Stored data
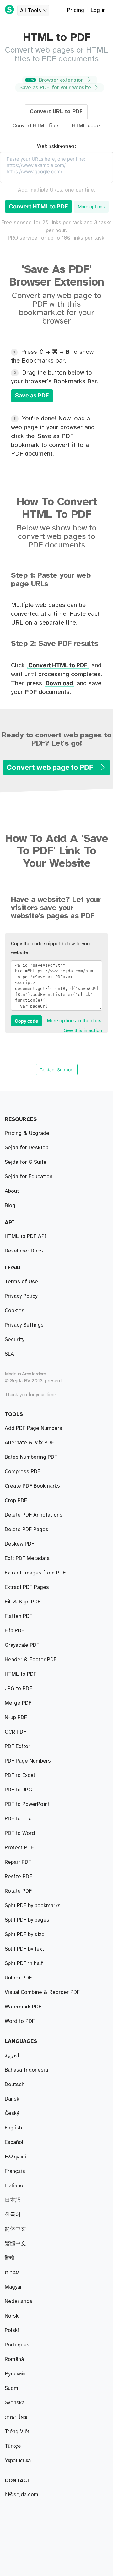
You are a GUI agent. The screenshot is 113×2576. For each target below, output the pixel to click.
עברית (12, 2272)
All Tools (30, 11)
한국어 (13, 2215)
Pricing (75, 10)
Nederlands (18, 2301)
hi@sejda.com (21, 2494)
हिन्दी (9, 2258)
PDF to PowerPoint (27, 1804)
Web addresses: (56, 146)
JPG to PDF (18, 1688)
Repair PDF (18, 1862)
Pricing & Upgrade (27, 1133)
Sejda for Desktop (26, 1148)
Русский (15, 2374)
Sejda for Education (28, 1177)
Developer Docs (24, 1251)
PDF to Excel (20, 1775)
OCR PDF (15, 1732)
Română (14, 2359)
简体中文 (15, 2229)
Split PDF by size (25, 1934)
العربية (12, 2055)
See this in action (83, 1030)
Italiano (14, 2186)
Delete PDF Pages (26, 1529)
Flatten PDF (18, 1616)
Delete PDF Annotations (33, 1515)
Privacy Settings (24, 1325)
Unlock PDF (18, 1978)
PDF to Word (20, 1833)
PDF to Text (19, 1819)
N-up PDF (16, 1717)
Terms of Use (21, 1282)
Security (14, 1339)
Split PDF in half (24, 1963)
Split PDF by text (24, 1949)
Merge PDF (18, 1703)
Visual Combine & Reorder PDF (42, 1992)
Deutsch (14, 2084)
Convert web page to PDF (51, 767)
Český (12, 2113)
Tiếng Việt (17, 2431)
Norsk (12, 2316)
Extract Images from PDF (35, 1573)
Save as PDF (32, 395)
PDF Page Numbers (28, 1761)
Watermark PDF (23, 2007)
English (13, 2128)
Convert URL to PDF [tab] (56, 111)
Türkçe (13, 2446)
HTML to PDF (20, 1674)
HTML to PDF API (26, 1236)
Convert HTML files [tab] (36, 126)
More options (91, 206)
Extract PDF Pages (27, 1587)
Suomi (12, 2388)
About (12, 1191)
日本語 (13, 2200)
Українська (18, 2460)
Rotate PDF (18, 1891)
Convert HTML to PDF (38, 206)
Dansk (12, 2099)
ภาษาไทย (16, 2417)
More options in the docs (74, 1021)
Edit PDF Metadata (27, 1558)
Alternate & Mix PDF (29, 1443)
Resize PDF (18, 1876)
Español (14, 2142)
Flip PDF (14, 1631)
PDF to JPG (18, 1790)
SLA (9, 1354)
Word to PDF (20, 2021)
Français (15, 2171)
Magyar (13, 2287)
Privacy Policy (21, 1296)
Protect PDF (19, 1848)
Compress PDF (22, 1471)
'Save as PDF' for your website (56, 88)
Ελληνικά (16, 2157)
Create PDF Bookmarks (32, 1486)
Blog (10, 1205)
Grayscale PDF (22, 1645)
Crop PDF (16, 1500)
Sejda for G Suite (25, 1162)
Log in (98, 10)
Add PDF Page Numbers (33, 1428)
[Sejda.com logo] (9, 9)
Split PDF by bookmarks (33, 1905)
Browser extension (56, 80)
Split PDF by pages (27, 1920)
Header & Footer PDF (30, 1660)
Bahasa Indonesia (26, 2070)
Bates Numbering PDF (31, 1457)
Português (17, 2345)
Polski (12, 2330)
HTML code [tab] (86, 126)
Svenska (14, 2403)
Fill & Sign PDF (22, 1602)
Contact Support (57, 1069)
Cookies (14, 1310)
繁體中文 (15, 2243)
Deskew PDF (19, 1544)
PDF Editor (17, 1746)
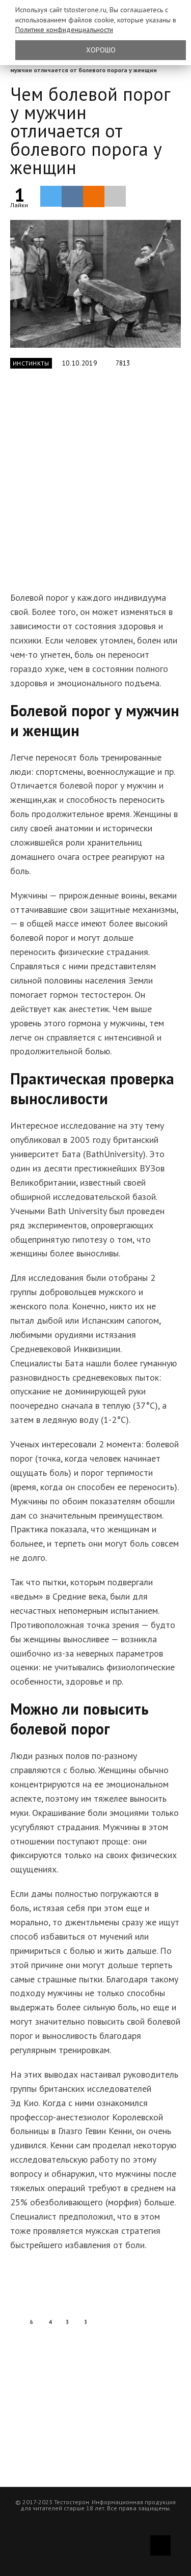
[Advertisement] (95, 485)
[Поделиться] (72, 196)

• [What is required] Going through the records above line by line, count those that hold the word "Save", and answer with the number only.

• [Expected answer] 2